* What you need to do:
Restate word for word the lines that run from the one containing "The image size is (1232, 964)." to the last line of the data, both ends included.

* Data section:
= = = =

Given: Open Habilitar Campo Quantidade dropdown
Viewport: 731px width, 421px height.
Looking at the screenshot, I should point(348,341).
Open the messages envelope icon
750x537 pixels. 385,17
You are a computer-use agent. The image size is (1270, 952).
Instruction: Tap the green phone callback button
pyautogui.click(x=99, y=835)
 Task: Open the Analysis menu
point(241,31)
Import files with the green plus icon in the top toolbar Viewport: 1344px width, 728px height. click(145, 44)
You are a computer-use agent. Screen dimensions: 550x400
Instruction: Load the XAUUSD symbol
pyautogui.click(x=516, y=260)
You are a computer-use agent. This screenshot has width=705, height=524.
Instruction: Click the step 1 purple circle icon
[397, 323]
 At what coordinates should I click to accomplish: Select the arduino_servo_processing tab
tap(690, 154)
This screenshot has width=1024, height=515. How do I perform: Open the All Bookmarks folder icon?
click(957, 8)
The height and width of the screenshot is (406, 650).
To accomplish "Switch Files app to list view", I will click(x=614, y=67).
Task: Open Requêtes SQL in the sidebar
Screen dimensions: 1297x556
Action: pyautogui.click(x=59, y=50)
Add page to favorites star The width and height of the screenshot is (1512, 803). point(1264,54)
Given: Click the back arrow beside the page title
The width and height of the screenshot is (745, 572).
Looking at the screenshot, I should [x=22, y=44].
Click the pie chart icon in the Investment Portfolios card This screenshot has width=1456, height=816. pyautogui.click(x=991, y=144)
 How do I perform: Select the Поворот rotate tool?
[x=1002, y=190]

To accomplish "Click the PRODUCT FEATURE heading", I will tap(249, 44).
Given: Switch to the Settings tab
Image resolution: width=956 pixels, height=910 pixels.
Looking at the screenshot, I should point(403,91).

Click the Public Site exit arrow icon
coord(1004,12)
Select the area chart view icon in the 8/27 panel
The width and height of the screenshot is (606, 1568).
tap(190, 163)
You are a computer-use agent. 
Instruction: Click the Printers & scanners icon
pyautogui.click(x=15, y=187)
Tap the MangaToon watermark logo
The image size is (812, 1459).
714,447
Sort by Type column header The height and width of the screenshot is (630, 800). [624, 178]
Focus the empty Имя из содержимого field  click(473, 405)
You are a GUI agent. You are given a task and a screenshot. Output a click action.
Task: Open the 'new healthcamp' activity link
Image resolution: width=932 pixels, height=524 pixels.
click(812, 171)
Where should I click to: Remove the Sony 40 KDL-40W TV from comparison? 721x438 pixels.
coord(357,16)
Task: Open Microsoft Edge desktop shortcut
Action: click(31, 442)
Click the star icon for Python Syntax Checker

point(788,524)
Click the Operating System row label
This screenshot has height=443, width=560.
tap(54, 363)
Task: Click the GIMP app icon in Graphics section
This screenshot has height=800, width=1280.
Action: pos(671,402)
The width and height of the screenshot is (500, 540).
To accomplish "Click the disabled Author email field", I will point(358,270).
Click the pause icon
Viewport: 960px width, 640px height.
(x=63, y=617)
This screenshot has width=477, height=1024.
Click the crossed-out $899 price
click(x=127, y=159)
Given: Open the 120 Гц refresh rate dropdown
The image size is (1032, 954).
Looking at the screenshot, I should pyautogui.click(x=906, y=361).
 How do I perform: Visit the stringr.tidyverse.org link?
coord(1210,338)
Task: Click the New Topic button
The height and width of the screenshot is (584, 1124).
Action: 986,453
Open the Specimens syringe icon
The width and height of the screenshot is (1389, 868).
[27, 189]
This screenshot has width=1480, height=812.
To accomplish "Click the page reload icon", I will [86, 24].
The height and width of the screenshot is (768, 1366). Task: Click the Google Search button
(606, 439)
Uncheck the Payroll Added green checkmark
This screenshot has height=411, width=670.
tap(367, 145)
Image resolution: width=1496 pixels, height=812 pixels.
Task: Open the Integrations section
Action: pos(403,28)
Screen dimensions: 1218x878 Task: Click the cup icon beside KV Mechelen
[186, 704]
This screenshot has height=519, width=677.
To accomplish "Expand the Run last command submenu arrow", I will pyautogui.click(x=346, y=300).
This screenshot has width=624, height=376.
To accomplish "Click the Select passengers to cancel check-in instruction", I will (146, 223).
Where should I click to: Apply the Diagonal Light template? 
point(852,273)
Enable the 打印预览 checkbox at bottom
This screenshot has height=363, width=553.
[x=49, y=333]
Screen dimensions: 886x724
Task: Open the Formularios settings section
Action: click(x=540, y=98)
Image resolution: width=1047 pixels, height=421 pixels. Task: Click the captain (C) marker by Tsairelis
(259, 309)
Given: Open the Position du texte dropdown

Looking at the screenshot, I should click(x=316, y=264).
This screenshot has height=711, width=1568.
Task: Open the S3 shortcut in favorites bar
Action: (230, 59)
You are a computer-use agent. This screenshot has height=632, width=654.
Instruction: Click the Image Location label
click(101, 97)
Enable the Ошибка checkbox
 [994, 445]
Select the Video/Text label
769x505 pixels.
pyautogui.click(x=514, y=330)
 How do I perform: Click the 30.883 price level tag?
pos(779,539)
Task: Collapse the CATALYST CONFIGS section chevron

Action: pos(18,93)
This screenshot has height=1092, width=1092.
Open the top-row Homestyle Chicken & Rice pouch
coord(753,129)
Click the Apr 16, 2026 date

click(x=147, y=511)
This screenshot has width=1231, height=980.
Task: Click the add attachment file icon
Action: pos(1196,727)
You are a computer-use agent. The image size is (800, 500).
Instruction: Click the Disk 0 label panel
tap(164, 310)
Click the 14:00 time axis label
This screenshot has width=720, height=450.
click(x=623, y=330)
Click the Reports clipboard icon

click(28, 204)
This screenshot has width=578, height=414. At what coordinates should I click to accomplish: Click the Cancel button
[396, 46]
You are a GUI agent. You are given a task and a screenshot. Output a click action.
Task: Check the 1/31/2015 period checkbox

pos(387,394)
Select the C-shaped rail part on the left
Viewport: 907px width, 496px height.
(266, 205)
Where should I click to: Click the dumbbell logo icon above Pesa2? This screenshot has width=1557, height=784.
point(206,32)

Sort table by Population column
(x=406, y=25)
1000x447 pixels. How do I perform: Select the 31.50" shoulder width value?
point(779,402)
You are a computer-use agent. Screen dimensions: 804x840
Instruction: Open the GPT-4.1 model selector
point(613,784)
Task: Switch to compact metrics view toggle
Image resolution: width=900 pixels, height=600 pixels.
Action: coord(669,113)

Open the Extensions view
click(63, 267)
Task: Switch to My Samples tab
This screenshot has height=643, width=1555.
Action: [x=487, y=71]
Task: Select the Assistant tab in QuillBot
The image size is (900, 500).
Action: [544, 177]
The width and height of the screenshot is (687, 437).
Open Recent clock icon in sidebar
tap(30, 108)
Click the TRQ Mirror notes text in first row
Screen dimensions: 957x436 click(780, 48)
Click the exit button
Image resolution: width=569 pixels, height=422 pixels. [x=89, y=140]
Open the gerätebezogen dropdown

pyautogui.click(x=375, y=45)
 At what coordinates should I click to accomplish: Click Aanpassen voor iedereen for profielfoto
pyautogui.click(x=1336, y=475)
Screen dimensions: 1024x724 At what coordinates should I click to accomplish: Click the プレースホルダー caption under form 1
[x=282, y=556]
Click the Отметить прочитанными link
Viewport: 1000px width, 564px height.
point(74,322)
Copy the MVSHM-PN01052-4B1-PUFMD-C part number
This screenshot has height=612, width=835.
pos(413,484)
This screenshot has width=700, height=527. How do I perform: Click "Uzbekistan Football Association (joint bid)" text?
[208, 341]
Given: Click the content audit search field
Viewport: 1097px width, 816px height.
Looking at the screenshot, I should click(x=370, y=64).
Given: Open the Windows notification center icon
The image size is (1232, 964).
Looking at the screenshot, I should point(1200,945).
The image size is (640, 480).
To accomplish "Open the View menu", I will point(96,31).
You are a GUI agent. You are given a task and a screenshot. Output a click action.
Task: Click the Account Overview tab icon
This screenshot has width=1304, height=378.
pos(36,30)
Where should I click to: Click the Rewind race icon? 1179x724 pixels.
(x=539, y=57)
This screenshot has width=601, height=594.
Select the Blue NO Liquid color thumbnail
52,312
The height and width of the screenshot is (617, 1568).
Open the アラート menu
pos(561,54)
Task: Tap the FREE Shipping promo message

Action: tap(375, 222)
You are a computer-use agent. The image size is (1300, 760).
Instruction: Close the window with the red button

= = = =

* Response to the exercise:
The image size is (1232, 964).
Looking at the screenshot, I should point(1200,945).
The image size is (640, 480).
To accomplish "Open the View menu", I will point(96,31).
You are a GUI agent. You are given a task and a screenshot. Output a click action.
Task: Click the Account Overview tab icon
This screenshot has width=1304, height=378.
pos(36,30)
Where should I click to: Click the Rewind race icon? 1179x724 pixels.
(x=539, y=57)
This screenshot has width=601, height=594.
Select the Blue NO Liquid color thumbnail
52,312
The height and width of the screenshot is (617, 1568).
Open the アラート menu
pos(561,54)
Task: Tap the FREE Shipping promo message

Action: tap(375, 222)
You are a computer-use agent. The image size is (1300, 760).
Instruction: Close the window with the red button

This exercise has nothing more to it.